### Description of the task
Please write out the passage of the linear-equations thread from "It asked the" to "the x variable.", word for word.

#### Excerpt ####

It asked the following: “You are solving a system of two linear equations in two variables, and you discover that there are no solutions to the system. Which of the following graphs could describe the system of equations?”
It asked me to select all the answers that apply. I selected only the blue graph and submitted my answer. It was incorrect. I then added the green graph to my answer and submitted. It was correct despite the fact that the green graph had only two vertical lines whose equations were x= -7 and x= -4. This is inconsistent with the statement that I was solving a system of "two linear equations in *two* variables” because the lines on the green graph only used the x variable.
Is the supposed solution actually erroneous or is there something about the problem I am failing to understand?(4 votes)
That's tricky. I see why you would feel cheated, because of the way the subject has been taught. The important thing to remember is that ANY two parallel lines will have no intersection point. And ANY line (vertical or otherwise) can be represented by a linear equation. And ANY linear equation IS an equation in two variables (whether both variables are explicitly written or not). For example, the equations you mention would be written as follows in standard form: x + 0y = -7, and x + 0y = -4
Because the coefficients on the y terms are zero, that term is not written. But it's still there.
Also what Arlic stated below about slope is not true, vertical lines have an undefined slope. Because there is no change in x for any change in y, the slope is: "change in y" divided by zero. Division by zero is undefined.(18 votes)
Are there any more solutions beside "no solutions","infident solutions",and "one solution"? Just wondering!! (sorry for spelling errors)(4 votes)
For linear equations, no, that's it. Because through any two points is a line. And then they'll have all the same points so infinite solutions. You can get more solutions with different types of functions but that's it for linear functions.(4 votes)
What is the purpose of the video?(0 votes)
I think it's to give us an example of linear equations(7 votes)
- In using the elimination method, say it was clear that one factor could be easily eliminated. Could I also set both equations equal to zero, then set them equal to one another, and eliminate this factor that way?(2 votes)
- Do you mean a set of equations like the following:
3x -2y = 5
5x-2y = 7
For this, yes, you could rewrite as:
3x - 2y - 5 = 0
5x - 2y - 7 = 0
and then set them equal:
3x - 2y - 5 = 5x - 2y - 7
Adding 2y to each side gives
3x - 5 = 5x - 7
Then we can solve for x by consolidating the x and constant terms:
-2x = -2
x = 1
Then we can use one of the original equations to solve for y
3 - 2y = 5
-2y = 2
y = -1
I hope this is what you meant...(5 votes)
What if it weren't linear?(3 votes)
whickof the following is a system of lienear equations in two variables(2 votes)

#### Dataset excerpts ####

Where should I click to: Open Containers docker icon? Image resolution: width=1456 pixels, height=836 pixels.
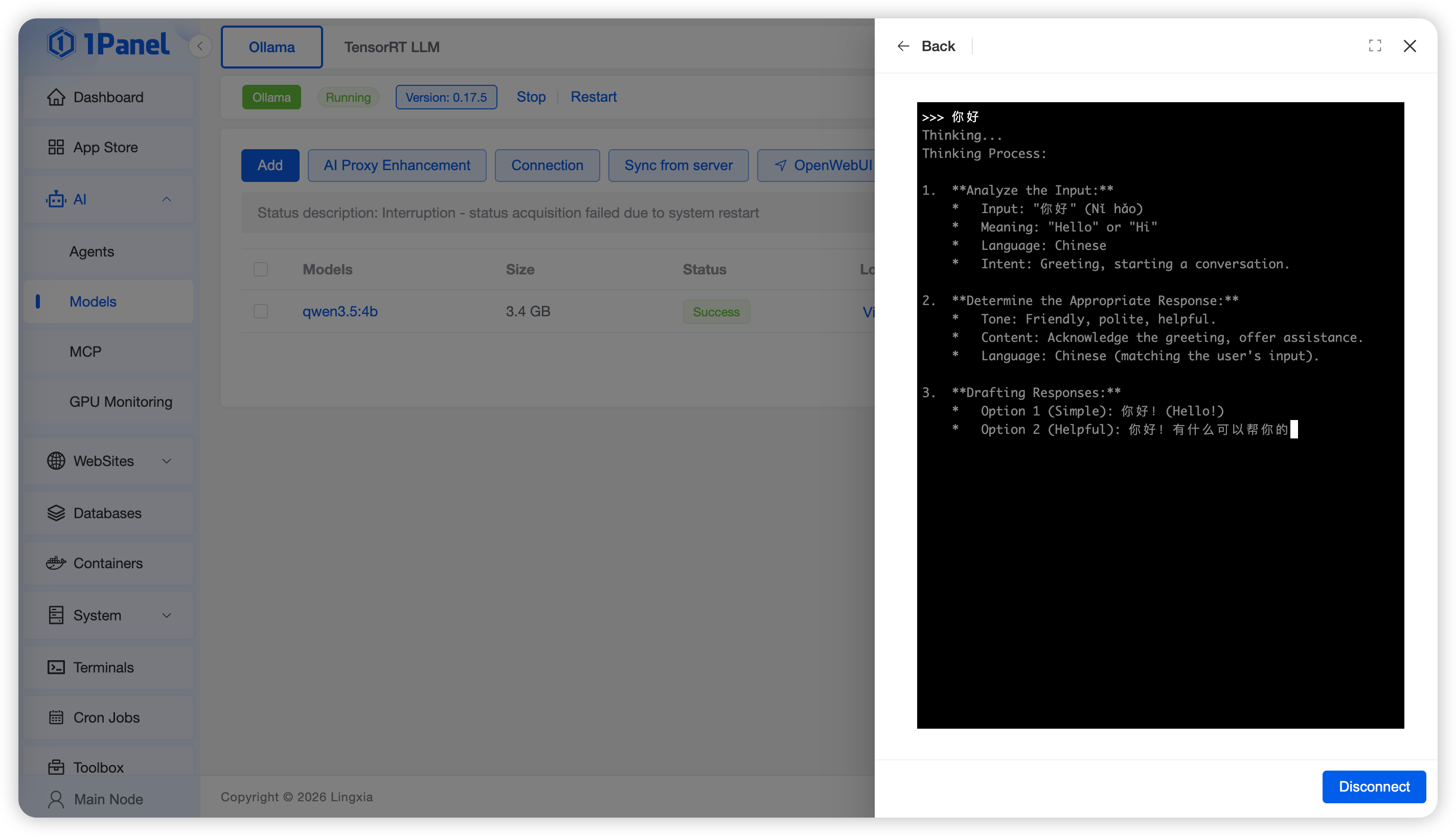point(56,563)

####
#### Dataset excerpts ####

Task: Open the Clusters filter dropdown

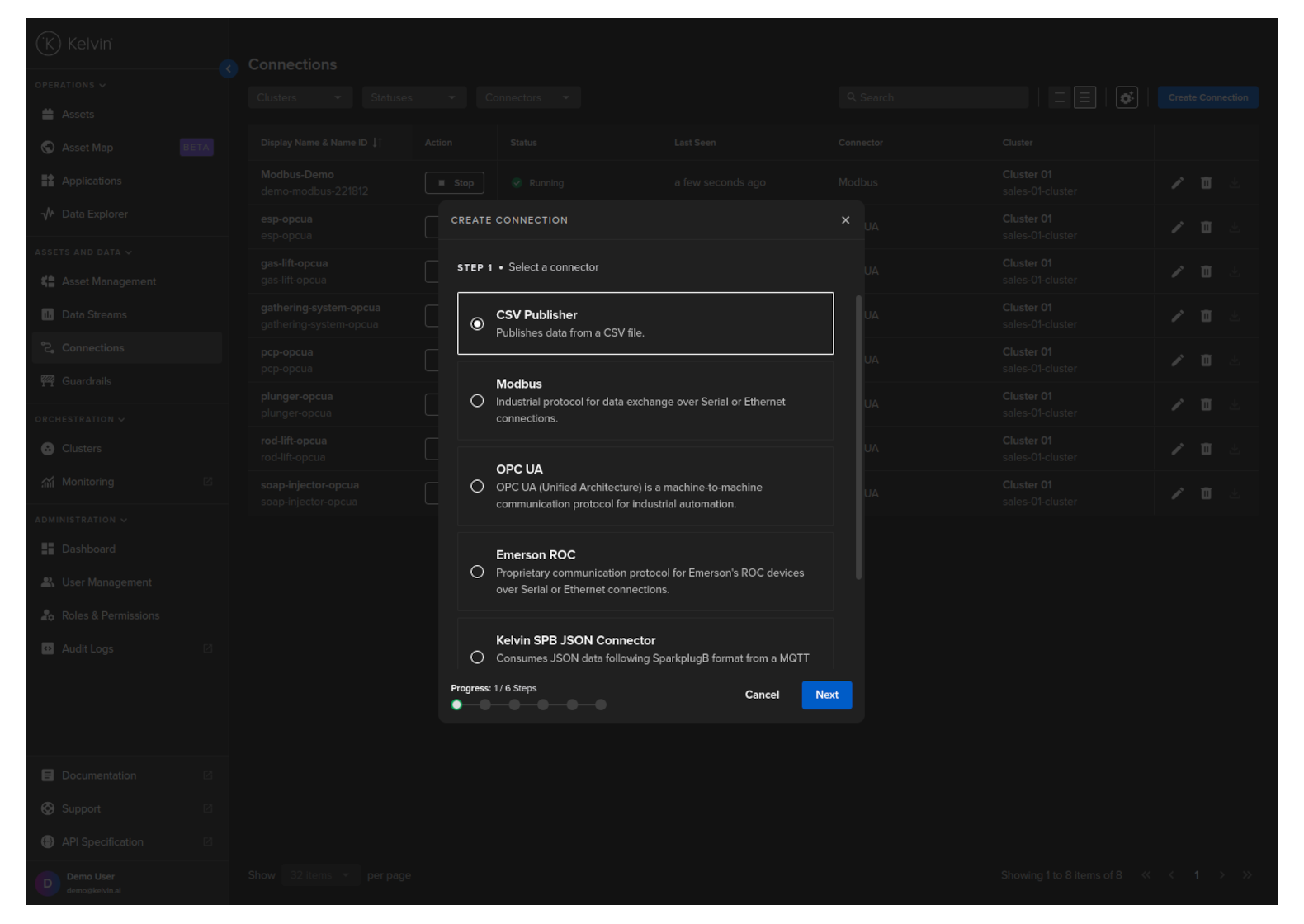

####

### Task answer
It asked the following: “You are solving a system of two linear equations in two variables, and you discover that there are no solutions to the system. Which of the following graphs could describe the system of equations?”
It asked me to select all the answers that apply. I selected only the blue graph and submitted my answer. It was incorrect. I then added the green graph to my answer and submitted. It was correct despite the fact that the green graph had only two vertical lines whose equations were x= -7 and x= -4. This is inconsistent with the statement that I was solving a system of "two linear equations in *two* variables” because the lines on the green graph only used the x variable.